**SUPPLIED TEXT**
>> Start

Folk Management in the World's Fisheries: Lessons for Modern Fisheries Management, Christopher L. Dyer and James R. McGoodwin, editors. 1994. Niwot, CO: University Press of Colorado. xiv, 339 pp.


Reviewed by Patricia M. Clay, National Marine Fisheries Service, Woods Hole, MA.

This is a well-written book that addresses two questions currently debated hotly in fishery management circles: How do we address the worldwide decline in fishery resources? and To what extent can and should fisherfolk have a significant voice in the management process?

Offered as one possible response to both is the concept of "folk management." Folk management, as defined by this volume's editors, is related to such terms as "indigenous management," "community-based management," and "bottom-up management." Whereas these other terms are often primarily based on the management of space (that is, systems of tenure), Dyer and McGoodwin regard folk management as more broadly encompassing, also including effort limitation and stock productivity enhancement. Folk management is part of a people's fishing "technology," broadly construed, and includes an ideational component.

>> End

**WHAT THIS EXERCISE ASKS**
a. In the book review, why do Dyer and McGoodwin see folk management as broader than terms like "community-based management"? Answer in one to three sentences.
b. Extend the review of the fisheries management book, picking up after its last sentence.
The records after this line aren't needed for anything here.

**LISTED RECORDS**
>> Start

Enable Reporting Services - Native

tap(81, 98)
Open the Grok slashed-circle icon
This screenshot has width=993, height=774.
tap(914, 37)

>> End

**ANSWERS GIVEN**
a. Those other terms are often based mainly on managing space, meaning systems of tenure. Dyer and McGoodwin's folk management covers that and also includes effort limitation and stock productivity enhancement.

b.
This volume seeks to document cases of folk management worldwide, to analyze the components of their success or failure, and to offer these insights to modern fishery managers in hopes of contributing to a more collaborative form of fisheries management--what has been described in much recent literature and some of the case studies in this volume as "co-management." Case studies are presented primarily from the Americas, but touching on several continents and including diverse fishing regimes. Pomeroy writes about institutional arrangements across multiple jurisdictions in the highland Lake Chapala district of Mexico, whereas McGoodwin presents another Mexican case from the rural Pacific coast. Cases presented by Palmer and Felt are from the North Atlantic, whereas Gill examines Alaskan salmon fisheries in the wake of the Exxon Valdez oil spill. Fisheries on the U.S. Gulf Coast are the subject of discussions by Dyer and Leard and by Ward and Weeks. Stoffle et al. examine artisanal fishing in the Dominican Republic. Jentoft and Mikalsen describe fjord fishing in coastal Norway, whereas cases presented by Ruddle and Anderson are from Southeast Asia and China, respectively. Though an additional Asian or European case study would have improved the volume's geographic coverage, the examples cover a broad range of system types and theoretical perspectives, drawing on references as varied as Elinor Ostrom, Roy Rappaport, and Mary Douglas.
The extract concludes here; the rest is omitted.